SEQUESTRATION, in common law, is setting aside the thing in controversy from the possession of both the parties that contend for it. In which sense it is either voluntary, as when done by the consent of the parties; or necessary, as where it is done by the judge, of his own authority, whether the parties will or not.

A sequestration is also a kind of extent on an execution for debt, in the case of a beneficed clergyman, of the profits of his living, directed to the churchwardens to receive the same to satisfy the judgment.

Sequestration is granted on a person's standing out, and all the processes of contempt for non-appearance in the court of chancery, or exchequer, upon a bill exhibited; and also where obedience is not yielded to a decree, in which case the court grants a sequestration of the party's lands.

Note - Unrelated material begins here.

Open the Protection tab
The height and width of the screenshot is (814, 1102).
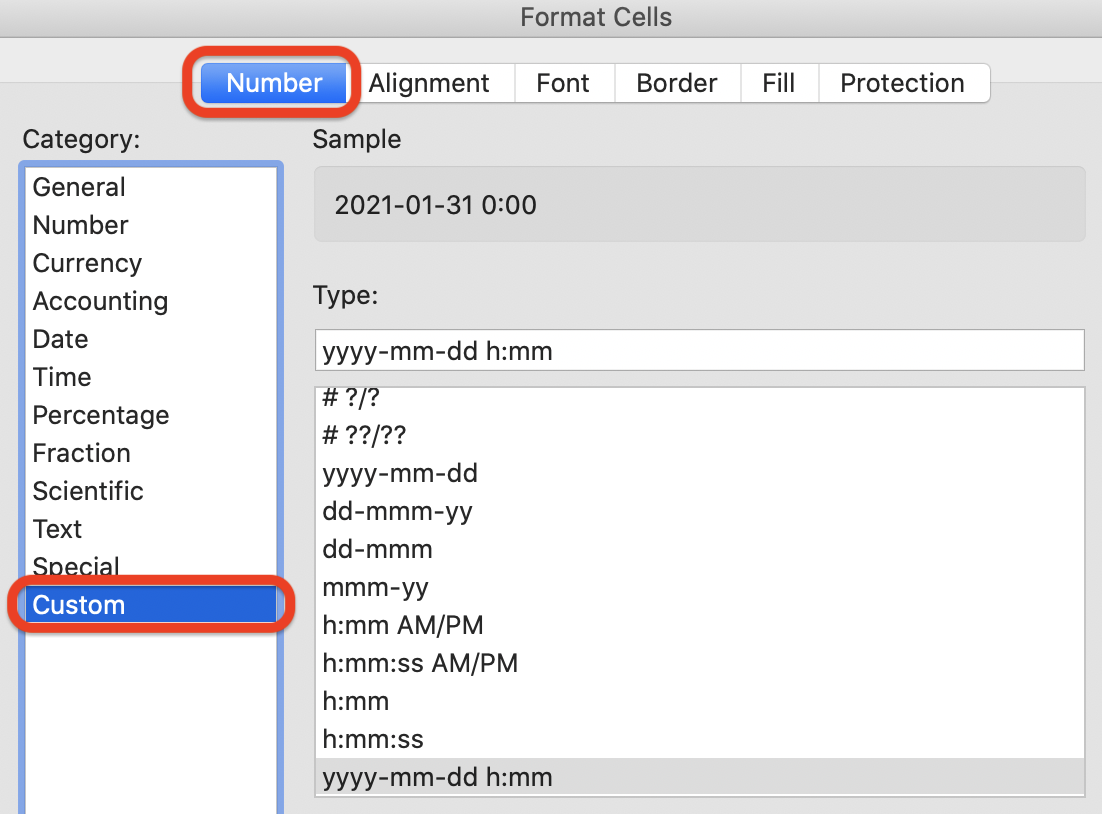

A sequestration is also made, in London, upon an action of debt; the course of proceeding in which case is this: The action being entered, the officer goes to

the defendant's shop or warehouse, when no person is there, and takes a padlock, and hangs it on the door, uttering these words: "I do sequester this warehouse, and the goods and merchandise therein, of the defendant in this action, to the use of the plaintiff," &c. after which he sets on his seal, and makes a return of the sequestration in the compters; and four days being passed after the return made, the plaintiff may, at the next court, have judgment to open the shop or warehouse, and to have the goods appraised by two freemen, who are to be sworn at the next court held for that compters; and then the sergeant puts his hand to the bill of appraisement, and the court grants judgment thereon: but yet the defendant may put in bail before satisfaction, and by that means dissolve the sequestration; and after satisfaction, may put in bail to disprove the debt, &c.

In the time of the civil wars, sequestration was used for a seizing of the estates of delinquents for the use of the commonwealth.